What’s so special about walking?
There are many land animals that don’t bother with walking (or legs) at all. Nematode worms manage to burrow through the soil in much the same way as an eel swims through water. Molluscs (slugs and snails) are swimmers too, travelling with the aid of ordered ripples of muscle contraction and a specially created sheet of watery slime. The Annelids (earthworms) have a clever way of pulling themselves along by alternately anchoring and stretching their body segments. You will find countless thousands of these animals living in the soil of every continent on Earth except Antarctica. They are essential to the proper functioning of every ecosystem on the planet. However, it’s the animals with legs that have really colonised the surface of the Earth and dominate to this day.
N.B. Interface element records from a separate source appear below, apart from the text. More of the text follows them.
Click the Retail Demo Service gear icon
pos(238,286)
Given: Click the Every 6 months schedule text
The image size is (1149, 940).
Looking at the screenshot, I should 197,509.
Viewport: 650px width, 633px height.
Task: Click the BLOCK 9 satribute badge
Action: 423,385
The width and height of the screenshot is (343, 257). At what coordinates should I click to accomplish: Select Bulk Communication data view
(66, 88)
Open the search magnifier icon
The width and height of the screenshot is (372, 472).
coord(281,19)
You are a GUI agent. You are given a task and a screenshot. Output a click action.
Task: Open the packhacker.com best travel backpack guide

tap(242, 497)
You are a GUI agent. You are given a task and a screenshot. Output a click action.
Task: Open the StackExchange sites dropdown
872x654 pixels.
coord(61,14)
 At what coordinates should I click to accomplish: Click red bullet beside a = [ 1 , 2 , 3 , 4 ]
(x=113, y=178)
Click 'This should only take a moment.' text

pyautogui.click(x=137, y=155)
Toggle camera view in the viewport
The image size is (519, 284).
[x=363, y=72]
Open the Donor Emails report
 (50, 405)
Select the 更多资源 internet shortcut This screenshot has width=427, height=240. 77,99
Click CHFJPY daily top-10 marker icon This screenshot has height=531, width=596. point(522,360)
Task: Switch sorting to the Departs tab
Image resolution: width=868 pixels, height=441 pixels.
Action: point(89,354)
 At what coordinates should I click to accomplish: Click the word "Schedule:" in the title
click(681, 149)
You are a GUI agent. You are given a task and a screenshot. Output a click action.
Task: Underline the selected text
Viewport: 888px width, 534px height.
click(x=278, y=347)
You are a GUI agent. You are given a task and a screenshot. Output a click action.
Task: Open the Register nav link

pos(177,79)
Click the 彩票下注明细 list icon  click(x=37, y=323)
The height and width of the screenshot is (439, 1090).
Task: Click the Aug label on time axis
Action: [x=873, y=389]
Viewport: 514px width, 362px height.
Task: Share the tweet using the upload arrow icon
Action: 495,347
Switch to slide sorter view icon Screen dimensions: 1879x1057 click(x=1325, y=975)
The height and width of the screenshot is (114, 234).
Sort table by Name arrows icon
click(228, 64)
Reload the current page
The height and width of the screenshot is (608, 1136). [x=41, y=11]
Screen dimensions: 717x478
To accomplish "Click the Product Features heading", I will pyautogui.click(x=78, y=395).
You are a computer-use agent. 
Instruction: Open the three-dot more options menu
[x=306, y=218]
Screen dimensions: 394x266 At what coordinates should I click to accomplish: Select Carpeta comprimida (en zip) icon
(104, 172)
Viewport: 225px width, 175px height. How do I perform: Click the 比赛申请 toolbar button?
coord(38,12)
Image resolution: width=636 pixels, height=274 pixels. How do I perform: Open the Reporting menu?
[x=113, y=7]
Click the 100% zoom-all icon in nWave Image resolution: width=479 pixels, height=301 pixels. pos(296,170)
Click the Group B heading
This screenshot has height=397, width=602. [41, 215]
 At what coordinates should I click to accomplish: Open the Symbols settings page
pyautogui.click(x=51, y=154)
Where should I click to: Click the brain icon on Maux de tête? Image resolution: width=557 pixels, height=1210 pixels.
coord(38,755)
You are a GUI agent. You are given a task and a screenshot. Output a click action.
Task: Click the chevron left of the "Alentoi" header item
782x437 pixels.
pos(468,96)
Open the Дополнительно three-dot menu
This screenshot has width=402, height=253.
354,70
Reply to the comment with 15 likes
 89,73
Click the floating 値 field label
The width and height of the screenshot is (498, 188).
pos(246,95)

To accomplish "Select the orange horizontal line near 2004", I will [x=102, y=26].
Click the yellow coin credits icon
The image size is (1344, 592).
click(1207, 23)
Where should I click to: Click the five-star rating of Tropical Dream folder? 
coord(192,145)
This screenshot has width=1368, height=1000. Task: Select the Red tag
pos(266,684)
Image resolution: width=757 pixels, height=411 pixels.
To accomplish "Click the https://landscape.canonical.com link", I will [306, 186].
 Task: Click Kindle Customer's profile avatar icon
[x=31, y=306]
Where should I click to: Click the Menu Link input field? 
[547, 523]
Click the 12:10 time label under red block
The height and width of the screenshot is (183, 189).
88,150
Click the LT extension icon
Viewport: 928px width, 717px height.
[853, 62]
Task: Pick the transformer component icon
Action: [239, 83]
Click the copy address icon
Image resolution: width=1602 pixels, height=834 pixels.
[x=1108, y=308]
Why don’t animals have wheels?
Although legs and feet aren’t as efficient as wheels and an engine, they can cope with hills, rough tracks, ditches, stairs and all manner of obstacles that wheeled vehicles would find impassable. But even animals that live in flat places don’t have wheels. This is because there is no such thing in nature as an axle with a bearing which can rotate freely around it, an essential component of wheeled vehicles. An animal’s limb can only go so far in any direction before it has to be “reset” by returning it to its starting position. It’s attached to the rest of the animal by tendons, muscles, blood vessels and nerves that would all tear and snap if the limb rotated freely. Humans and the other apes come close with their special “ball and socket” shoulder joint that allows us to reach all round with our arms and swing under branches (we still can’t spin them round in a true circle however).
A look at legs.
The first many-legged beasties to walk on earth were exactly that; many legged. They were the arthropods: millipedes, centipedes, scorpions, spiders, woodlice, springtails, and insects (in roughly that order). Their strong, chitin based exoskeletons protected them from damage by both the sun’s rays, and the harsh terrestrial environment. But as well as protection, their body armour, made of segments that could move freely, gave them another great advantage: jointed legs. These were animals really built for colonising the surface of the planet, and they did just that from around 420 million years ago. Today, they are still the most successful group of animals on Earth. 80% of all the animals known to science are arthropods and you find them everywhere, including Antarctica. The arthropods don’t win all the design awards however, as their exoskeletons cause them a few tricky problems. Firstly, they can’t grow without shedding their skins, a dangerous thing to do as it leaves them temporarily soft-bodied, unable to move and at risk from predation, water loss and physical damage, whilst they wait for the new bigger skin underneath to dry. Secondly, the skeletons, though strong for their weight, need to become so bulky and heavy to support the weight of a large animal that they become impractical. This is one of the factors that creates an upper limit on the size of terrestrial arthropods (the other is breathing).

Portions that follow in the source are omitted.